The 'CdcControlTask' is a custom component, which means Biml needs the 'CustomTask' element with the correct 'CreationName' and a populated 'ObjectData' element that mirrors the XML SSIS produces for that task. The fastest way to harvest those values is to build the vanilla package once in SSIS, open it through View Code (F7), find the CDC Control task block, and copy the 'CreationName' attribute and the 'ObjectData' contents into the Biml definition:

<CustomTask Name="MarkInitialLoadStart" CreationName="Microsoft.SqlServer.Dts.Tasks.CdcControlTask, Microsoft.SqlServer.CDCControlTask, Version=11.0.0.0, Culture=neutral, PublicKeyToken=89845dcd8080cc91">
<ObjectData>
<![CDATA[
<!-- ObjectData payload copied from the vanilla package -->
]]>
</ObjectData>
</CustomTask>

The data flow that follows reads from the source table and writes to the destination table using ordinary 'OleDbSource' and 'OleDbDestination' transformations. After the data flow, a matching CDC Control task records the LSN that becomes the starting point for the first incremental run.

Incremental Load Package

The incremental load uses the CDC Source and CDC Splitter components in the data flow. The control flow wraps the work in a sequence container that holds:

  • A CDC Control task that retrieves the current processing range from the state table.
  • Steps that create the staging tables for changed rows and deleted rows.
  • A data flow that pulls the change rows, splits them by operation, and routes each branch to a staging table or directly to the destination.
  • An Execute SQL task that applies the staged updates and deletes against the destination.
  • A CDC Control task that records the new processing range.
  • Steps that drop the staging tables.

A complicating factor is that the CDC Source and CDC Splitter are also custom components, and they require column metadata that SSIS normally infers. For these components Biml needs the metadata supplied explicitly inside the 'CustomComponent' element, again copied from the XML of a vanilla package.

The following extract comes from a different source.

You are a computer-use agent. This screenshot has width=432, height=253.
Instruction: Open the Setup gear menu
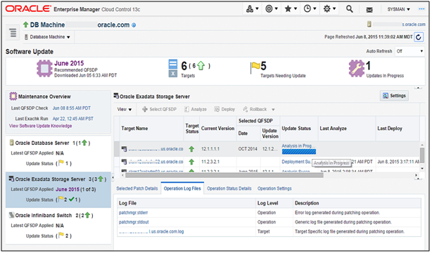[329, 9]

A typical layout for the incremental data flow looks like this:

<Dataflow Name="LoadDivisionGroupChanges">
<Transformations>

<CustomComponent Name="ReadChanges" CreationName="Microsoft.SqlServer.Dts.Pipeline.CDCSource, ..." ConnectionName="CdcSource">
<CustomProperties>
<!-- properties copied from vanilla package, including ColumnMetadata -->
</CustomProperties>
<OutputPaths>
<OutputPath Name="Output" />
</OutputPaths>
</CustomComponent>

<CustomComponent Name="SplitByOperation" CreationName="Microsoft.SqlServer.Dts.Pipeline.CDCSplitter, ...">
<InputPaths>
<InputPath OutputPathName="ReadChanges.Output" />
</InputPaths>
<OutputPaths>
<OutputPath Name="InsertOutput" />
<OutputPath Name="UpdateOutput" />
<OutputPath Name="DeleteOutput" />
</OutputPaths>
</CustomComponent>

<OleDbDestination Name="WriteInserts" ConnectionName="WarehouseTarget">
<InputPath OutputPathName="SplitByOperation.InsertOutput" />
<ExternalTableOutput Table="dim.DivisionGroup" />
</OleDbDestination>

<OleDbDestination Name="StageUpdates" ConnectionName="WarehouseTarget">
<InputPath OutputPathName="SplitByOperation.UpdateOutput" />
<ExternalTableOutput Table="stg.DivisionGroup_Updates" />
</OleDbDestination>

<OleDbDestination Name="StageDeletes" ConnectionName="WarehouseTarget">
<InputPath OutputPathName="SplitByOperation.DeleteOutput" />
<ExternalTableOutput Table="stg.DivisionGroup_Deletes" />
</OleDbDestination>

</Transformations>
</Dataflow>

The CDC Control task at the start of the container retrieves the processing range. After the data flow finishes, an Execute SQL task issues the UPDATE and DELETE statements that apply the staged operations against the destination table. A second CDC Control task then records the new state, and the staging tables are dropped to clean up.

Scaling Across Tables

A single sequence container per source table keeps the package readable. When the number of tracked tables grows, the typical refactor moves the CDC Control tasks into a master package and gives each tracked table its own child package. That structure is also where step 3 of the three step approach pays off: a metadata table listing the tracked source tables drives a BimlScript loop that emits one child package per row.